TÜMER
DİYOR Kİ:
Yalan
söylemenin dinimizdeki yeri nedir?
Bu konuda
kısa ve öz bir araştırma yaptık.
Bunu
yapmamıza sebep, son günlerde söylenen sözler.
İktidar
partisi ve muhalefet partileri birbirlerini yalan sözlerle suçlamaktadırlar.
Kim doğru
söylüyor, kim yalan söylüyor anlayabilmek de mümkün değil.
Nedeni ise
suçlanan Türkiye Cumhuriyetinin Başbakanı suçlamaları kabul etmeyerek,
araştırma ve soruşturmanın da önünü kesmesi.
Bu durumda
da muhalefet partileri seçim atmosferinde iktidar partisini yıpratabilmek için
eline geçirdiği kozu bütün gücüyle kullanmaktadır.
Elhamdülillah
Müslüman’ım demek çok kolaydır.
Müslümanlığın gereğini yerine getirmek ise o kadar kolay değildir.
Allaha
inanan insan, yaptığı iyiliğin ve ya kötülüğün Allah tarafından bilindiğini çok
iyi bilir.
Ben bugüne
kadar hayatımda çok yalan söyleyen kişi gördüm.
En çok
yalanı da politikacıların söylediğine şahit oldum.
Maalesef
bir de Gümrükçüler çok yalan söylüyorlar.

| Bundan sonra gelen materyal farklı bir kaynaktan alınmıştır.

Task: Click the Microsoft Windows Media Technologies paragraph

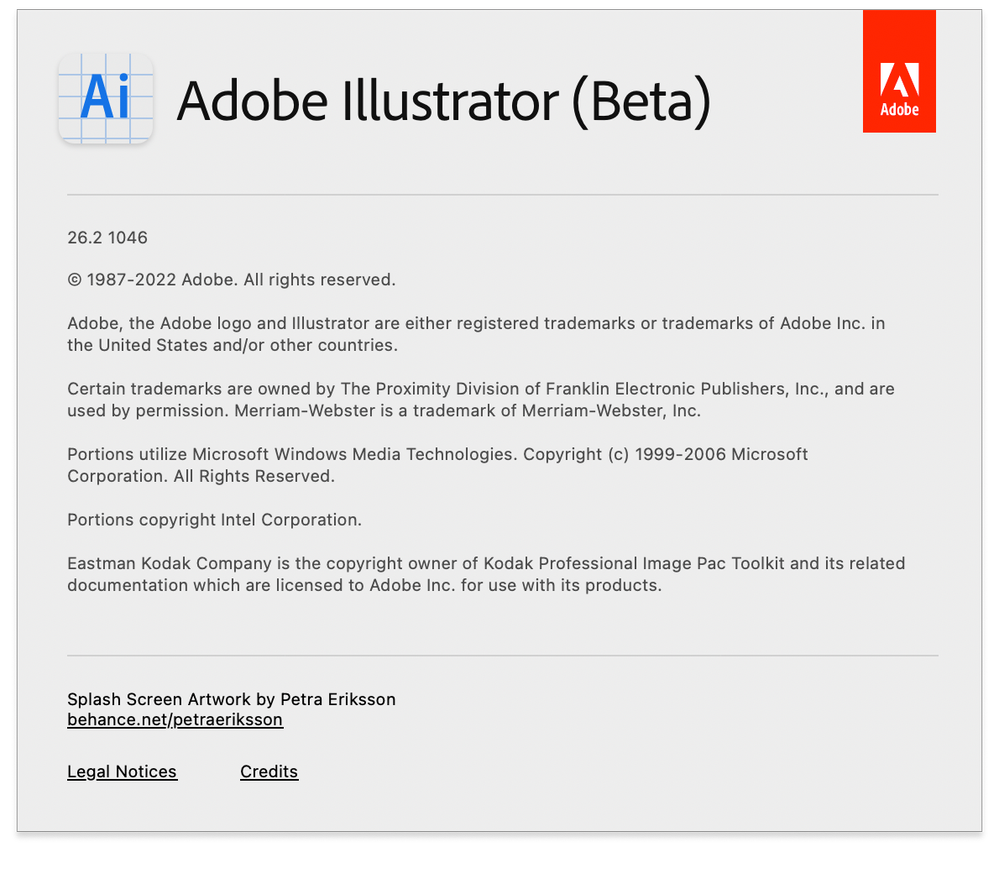Action: 437,465
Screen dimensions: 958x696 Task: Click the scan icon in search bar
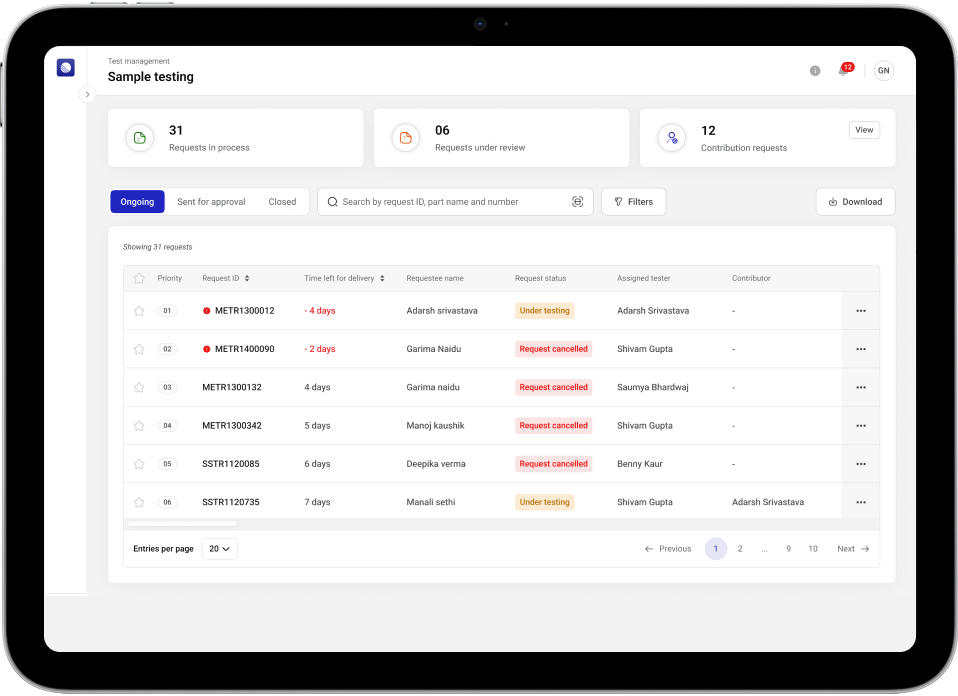click(x=577, y=202)
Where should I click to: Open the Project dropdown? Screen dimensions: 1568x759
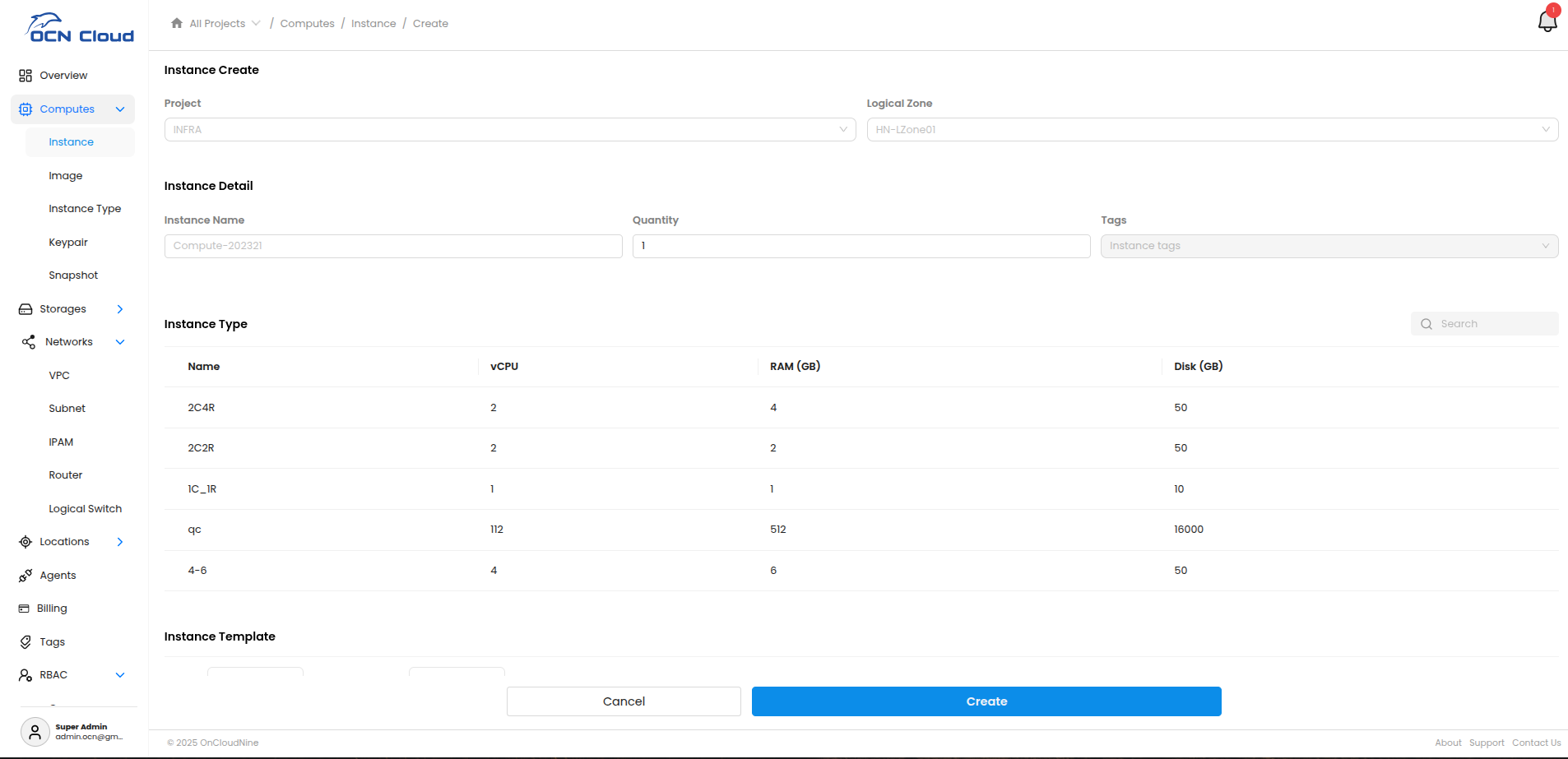point(509,130)
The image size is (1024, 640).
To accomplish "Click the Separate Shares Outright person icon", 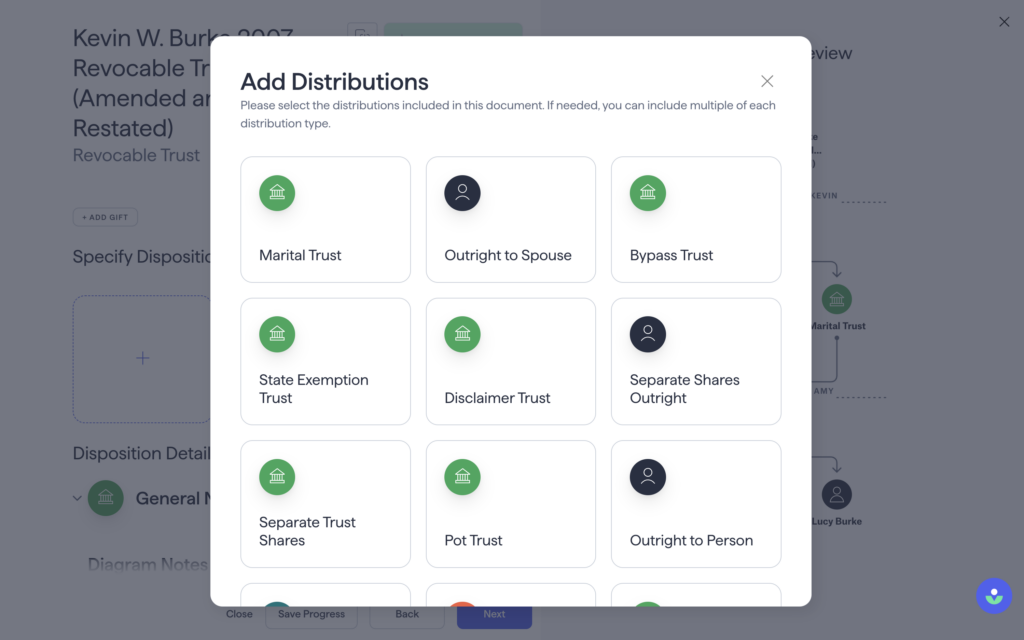I will [x=648, y=334].
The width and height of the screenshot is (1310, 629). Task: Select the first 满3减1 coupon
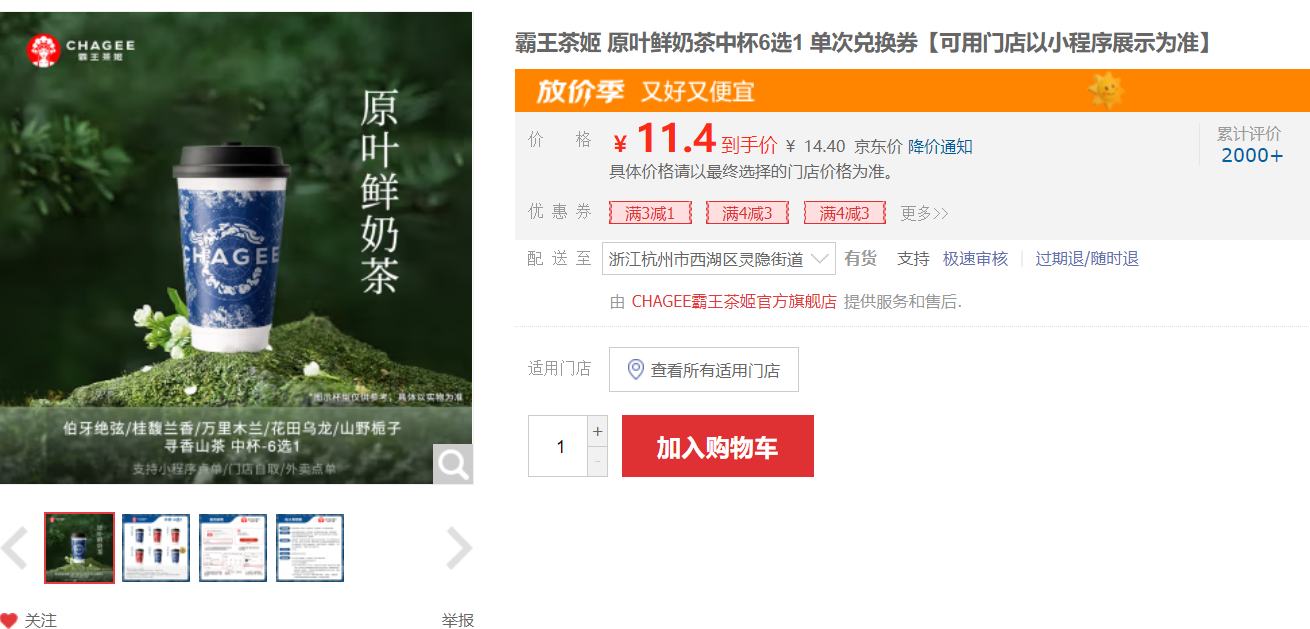650,213
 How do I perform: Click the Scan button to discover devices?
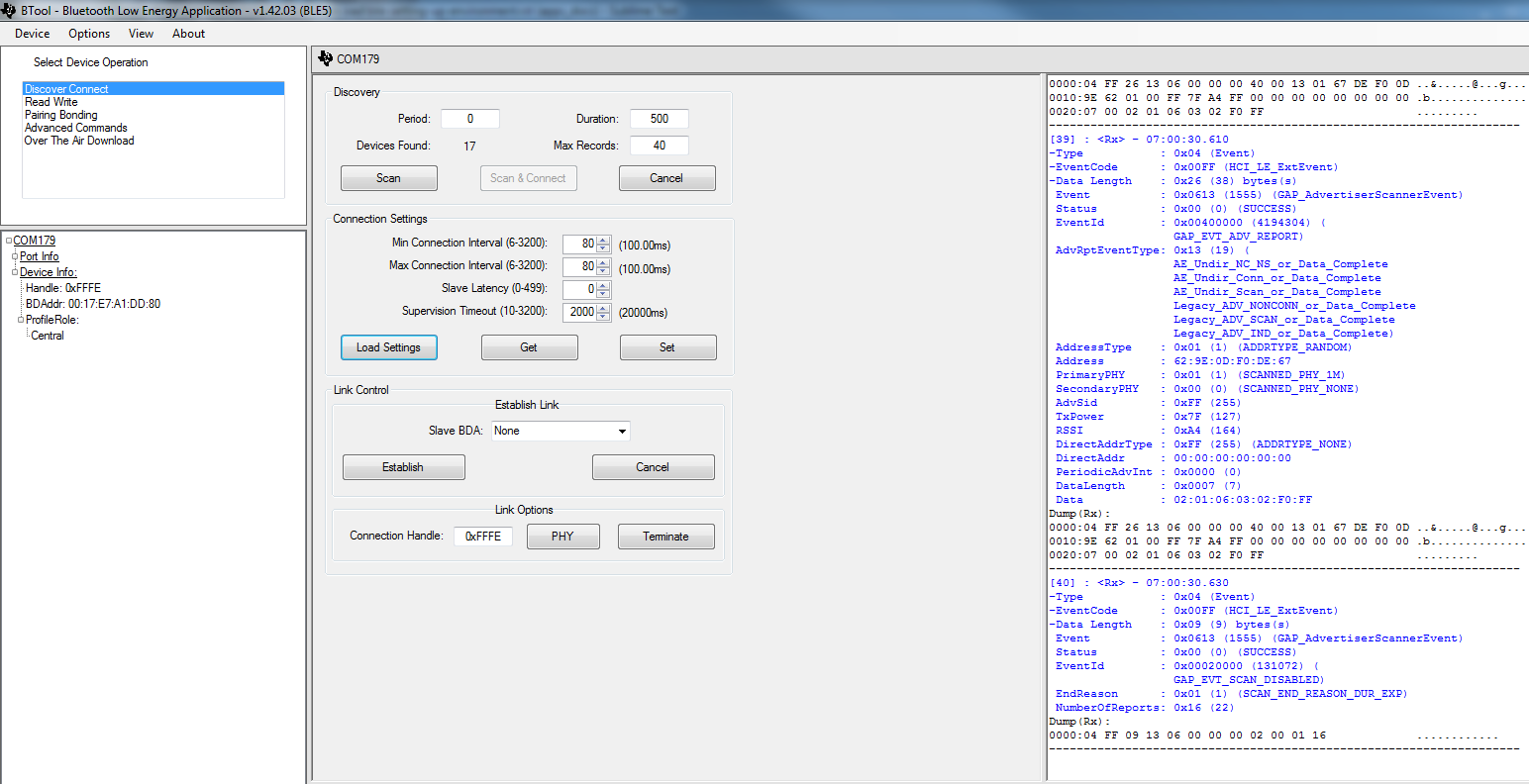pyautogui.click(x=388, y=177)
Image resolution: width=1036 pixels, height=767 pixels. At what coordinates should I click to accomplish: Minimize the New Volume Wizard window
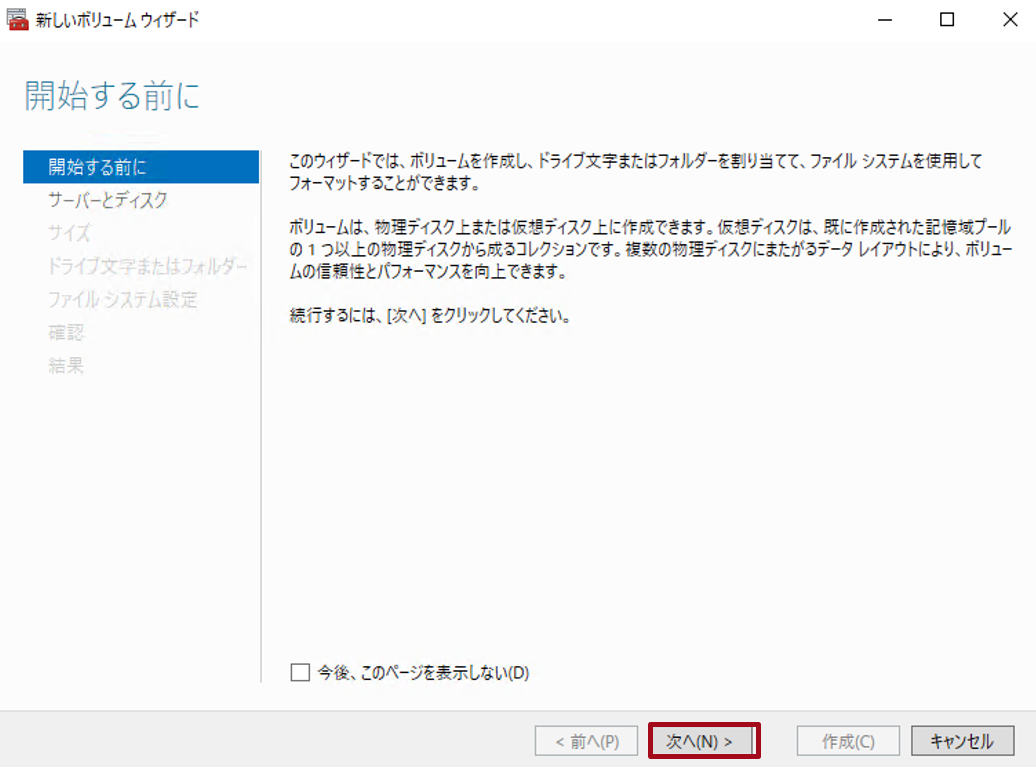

Buna da çok şahit oldum.
Menfaatleri
uğruna başkalarının haklarını yeme düşüncesinde olanlar çok yalan söylerler.
İnsanlar
çoğunlukla yaptıkları hatayı kolay kolay kabul etmezler.
Hele ki
yaptıkları hata kendilerini çok zora sokacaksa o zaman ilk başvuracakları şey
yalandır.
Ben
yapmadım, bana iftira ediyorlar, beni kıskanıyorlar, yalan yere beni
suçluyorlar, diye her şeyi inkâr eder.
Eğer olay
adli makamlık ise, o zaman kişiyi suçlayanların suçladıkları ne ise onu ispat
etmeleri gerektir. Ya da Adli makamlar konuyu araştırıp, haklı ve ya haksızı
bulup ortaya çıkarması gerekir.
Yapılan
suçlamalar devleti sarsar nitelikte ise işte o zaman toplum çok zarara uğrar.
Son
günlerde olan olayları hepimiz yakından takip ediyor ve biliyoruz.
Ben bu
konulara değinmek istemiyorum.
Sadece,
Dinimizde yalanın nedenli Allah indinde kabul görüp görmediğini yaptığım kısa
bir araştırmayla burada yazmak istiyorum.
Kişiler
aldatılabilir, kandırılabilirler.
Ancak
bizleri yaratan Yüce Rabbimi aldatmak veya yalanla kandırmak mümkün değildir.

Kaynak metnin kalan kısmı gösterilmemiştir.